§ 課題:
1. 河野通盛に関する本文のうち、「後醍醐天皇の建武政権は幕府方」から「ばして河野氏再興を果たした。」までの部分を一字一句違えずに書き写しなさい。
2. 河野通盛に関する本文によると、通盛は建長寺で出家したあと何と名乗ったか。
3. 河野通盛に関する本文の「河野氏の本拠として知られる湯築城の築城者と伝わる。」という一文を英語に訳しなさい。

§ 本文:
========
河野通盛
河野 通盛(かわの みちもり ?-貞治3年/正平19年11月26日(1364年12月19日))は、鎌倉時代後期から南北朝時代の武士。後に伊予国の守護職となる。河野通有の7男で母は河野通久の娘[1]。初名は通治。通称は九郎左衛門尉。官途は対馬守。河野氏の本拠として知られる湯築城の築城者と伝わる。
生涯
編集元亨年間に父が没する[2]と、母の強い後押しで嫡男であった異母兄通忠を排して当主となる。その際に、一族内に内紛があったと推定され(母の譲状の中に他の兄弟に与えられた父の遺領の悔返が行われて通盛に与えられている)、通盛の求心力の低下の一因となる。
元弘の乱の際には六波羅探題の命に応じて上洛して蓮華王院にて赤松則村を迎え撃つなど奮戦するが、一族のほとんどが討幕軍についてしまった上、六波羅探題が足利尊氏(当時は高氏)によって陥落、鎌倉への脱出を試みるも鎌倉も新田義貞に占領されてやむなく降伏して建長寺に入って出家、善慧と名乗った[3]。
後醍醐天皇の建武政権は幕府方であった通盛の所領を没収して一族の得能通綱を河野氏惣領とし、同じく一族の土居通増を重用した。その後、政権は通盛の伊予国内への影響力を考慮して没収した所領の一部を伊予国内の替地で補償しているが、足利尊氏が建武政権に叛旗を翻す(延元の乱)とこれに呼応し、建武3年(1336年)5月に尊氏が九州から京都を目指して東上するとこれに合流し、尊氏が京都に入って室町幕府が事実上成立すると、対馬守及び伊予守護職に任じられた。通盛が尊氏へ加勢した目的は、惣領の地位と承久の乱・元弘の乱で失った河野氏所領の回復があったとみられる。伊予に帰国した通盛は伊予国に帰国後、尊氏の命で四国に入っていた細川皇海と協力して、大舘氏明・四条有資・忽那義範・土居通重(通増の子)ら南朝方と戦った。その後、北朝方の軍事体制の強化の観点から伊予守護職は足利氏一族の岩松頼有・細川頼春に交替させられるが、貞和6年/正平5年(1350年)に入ると、足利尊氏・足利直義双方から伊予守護職に任じられた。当時、室町幕府は観応の擾乱によって分裂状態にあって互いに通盛の取り込みを図ったものとみられるが、通盛は最初は中立的姿勢を見せたものの最終的には尊氏方について、直義方・南朝方双方と戦って勢力を伸ばして河野氏再興を果たした。
========
§ データ項目:
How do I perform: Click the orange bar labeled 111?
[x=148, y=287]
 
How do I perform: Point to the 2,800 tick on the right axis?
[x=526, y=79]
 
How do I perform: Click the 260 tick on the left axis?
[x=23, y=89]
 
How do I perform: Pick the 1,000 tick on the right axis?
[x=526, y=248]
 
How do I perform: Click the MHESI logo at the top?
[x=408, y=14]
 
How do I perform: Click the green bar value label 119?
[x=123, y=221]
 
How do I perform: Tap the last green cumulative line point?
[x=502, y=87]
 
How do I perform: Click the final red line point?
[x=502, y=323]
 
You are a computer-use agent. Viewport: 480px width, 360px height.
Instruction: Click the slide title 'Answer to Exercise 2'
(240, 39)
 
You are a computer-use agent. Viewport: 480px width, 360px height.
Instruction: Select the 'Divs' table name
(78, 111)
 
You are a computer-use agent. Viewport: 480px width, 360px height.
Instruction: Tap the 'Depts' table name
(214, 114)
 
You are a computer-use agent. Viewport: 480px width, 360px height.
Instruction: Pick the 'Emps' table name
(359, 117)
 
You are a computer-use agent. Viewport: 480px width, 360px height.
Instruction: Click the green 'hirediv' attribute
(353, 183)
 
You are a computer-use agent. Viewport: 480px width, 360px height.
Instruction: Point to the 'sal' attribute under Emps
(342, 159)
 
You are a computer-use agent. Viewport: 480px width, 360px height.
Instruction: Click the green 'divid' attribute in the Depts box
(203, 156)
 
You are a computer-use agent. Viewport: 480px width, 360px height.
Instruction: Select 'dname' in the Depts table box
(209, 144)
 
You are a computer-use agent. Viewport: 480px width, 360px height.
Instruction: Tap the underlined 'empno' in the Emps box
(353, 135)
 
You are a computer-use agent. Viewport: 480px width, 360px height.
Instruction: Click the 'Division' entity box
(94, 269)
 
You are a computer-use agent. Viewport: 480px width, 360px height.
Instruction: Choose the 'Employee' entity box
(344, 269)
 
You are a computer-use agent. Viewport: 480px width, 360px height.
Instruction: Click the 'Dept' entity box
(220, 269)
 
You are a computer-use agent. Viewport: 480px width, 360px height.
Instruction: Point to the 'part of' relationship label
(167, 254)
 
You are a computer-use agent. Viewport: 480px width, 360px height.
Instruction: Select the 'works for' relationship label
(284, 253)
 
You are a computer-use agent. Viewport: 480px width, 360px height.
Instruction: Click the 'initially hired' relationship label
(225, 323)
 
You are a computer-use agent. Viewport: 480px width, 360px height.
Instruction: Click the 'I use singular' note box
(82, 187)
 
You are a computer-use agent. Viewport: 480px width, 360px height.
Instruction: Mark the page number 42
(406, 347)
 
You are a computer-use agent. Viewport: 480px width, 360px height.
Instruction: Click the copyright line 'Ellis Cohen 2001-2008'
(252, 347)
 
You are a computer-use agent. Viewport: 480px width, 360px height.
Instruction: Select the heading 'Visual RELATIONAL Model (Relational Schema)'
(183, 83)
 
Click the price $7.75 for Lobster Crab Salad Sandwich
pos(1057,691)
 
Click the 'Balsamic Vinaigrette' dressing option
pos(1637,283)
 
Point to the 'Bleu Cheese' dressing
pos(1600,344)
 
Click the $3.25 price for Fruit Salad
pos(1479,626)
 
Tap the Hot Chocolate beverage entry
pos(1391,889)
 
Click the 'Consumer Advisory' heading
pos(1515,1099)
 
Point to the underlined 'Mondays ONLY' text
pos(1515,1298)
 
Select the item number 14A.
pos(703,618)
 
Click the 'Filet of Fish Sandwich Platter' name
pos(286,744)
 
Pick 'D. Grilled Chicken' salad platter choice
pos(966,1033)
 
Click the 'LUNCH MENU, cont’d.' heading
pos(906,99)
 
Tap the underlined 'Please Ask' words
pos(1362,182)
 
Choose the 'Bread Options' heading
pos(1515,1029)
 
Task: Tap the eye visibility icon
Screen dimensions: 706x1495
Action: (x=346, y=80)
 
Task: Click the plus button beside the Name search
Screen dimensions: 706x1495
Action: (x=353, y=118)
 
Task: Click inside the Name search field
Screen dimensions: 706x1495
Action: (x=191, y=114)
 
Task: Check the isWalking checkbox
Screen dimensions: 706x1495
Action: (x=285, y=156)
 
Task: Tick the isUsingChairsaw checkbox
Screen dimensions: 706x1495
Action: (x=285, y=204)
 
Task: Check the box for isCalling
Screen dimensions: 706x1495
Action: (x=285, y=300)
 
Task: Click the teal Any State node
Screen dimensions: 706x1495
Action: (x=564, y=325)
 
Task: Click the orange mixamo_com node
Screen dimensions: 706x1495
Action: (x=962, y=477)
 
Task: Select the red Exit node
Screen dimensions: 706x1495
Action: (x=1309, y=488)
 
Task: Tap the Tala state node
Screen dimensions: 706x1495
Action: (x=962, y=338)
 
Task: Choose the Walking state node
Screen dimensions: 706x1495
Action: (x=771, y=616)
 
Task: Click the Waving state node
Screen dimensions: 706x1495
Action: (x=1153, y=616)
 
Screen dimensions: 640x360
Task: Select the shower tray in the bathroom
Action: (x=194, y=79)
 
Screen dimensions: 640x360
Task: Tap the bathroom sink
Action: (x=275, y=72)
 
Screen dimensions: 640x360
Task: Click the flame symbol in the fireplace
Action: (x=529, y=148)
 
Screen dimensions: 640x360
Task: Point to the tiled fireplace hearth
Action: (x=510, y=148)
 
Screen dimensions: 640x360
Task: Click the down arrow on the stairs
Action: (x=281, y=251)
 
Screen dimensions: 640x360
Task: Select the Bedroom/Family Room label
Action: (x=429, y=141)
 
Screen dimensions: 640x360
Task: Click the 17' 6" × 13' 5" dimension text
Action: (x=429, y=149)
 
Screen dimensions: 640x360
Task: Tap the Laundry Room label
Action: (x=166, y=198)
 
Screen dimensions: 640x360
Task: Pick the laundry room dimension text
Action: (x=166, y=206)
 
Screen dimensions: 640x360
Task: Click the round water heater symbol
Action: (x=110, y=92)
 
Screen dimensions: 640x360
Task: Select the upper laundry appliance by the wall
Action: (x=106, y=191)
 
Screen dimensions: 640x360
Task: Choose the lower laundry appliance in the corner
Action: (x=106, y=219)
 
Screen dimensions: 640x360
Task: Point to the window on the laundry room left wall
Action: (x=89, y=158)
========
§ 課題の解答:
1.
後醍醐天皇の建武政権は幕府方であった通盛の所領を没収して一族の得能通綱を河野氏惣領とし、同じく一族の土居通増を重用した。その後、政権は通盛の伊予国内への影響力を考慮して没収した所領の一部を伊予国内の替地で補償しているが、足利尊氏が建武政権に叛旗を翻す(延元の乱)とこれに呼応し、建武3年(1336年)5月に尊氏が九州から京都を目指して東上するとこれに合流し、尊氏が京都に入って室町幕府が事実上成立すると、対馬守及び伊予守護職に任じられた。通盛が尊氏へ加勢した目的は、惣領の地位と承久の乱・元弘の乱で失った河野氏所領の回復があったとみられる。伊予に帰国した通盛は伊予国に帰国後、尊氏の命で四国に入っていた細川皇海と協力して、大舘氏明・四条有資・忽那義範・土居通重(通増の子)ら南朝方と戦った。その後、北朝方の軍事体制の強化の観点から伊予守護職は足利氏一族の岩松頼有・細川頼春に交替させられるが、貞和6年/正平5年(1350年)に入ると、足利尊氏・足利直義双方から伊予守護職に任じられた。当時、室町幕府は観応の擾乱によって分裂状態にあって互いに通盛の取り込みを図ったものとみられるが、通盛は最初は中立的姿勢を見せたものの最終的には尊氏方について、直義方・南朝方双方と戦って勢力を伸ばして河野氏再興を果たした。

2. 善慧と名乗った。

3. He is said to have built Yuzuki Castle, which is known as the home base of the Kōno clan.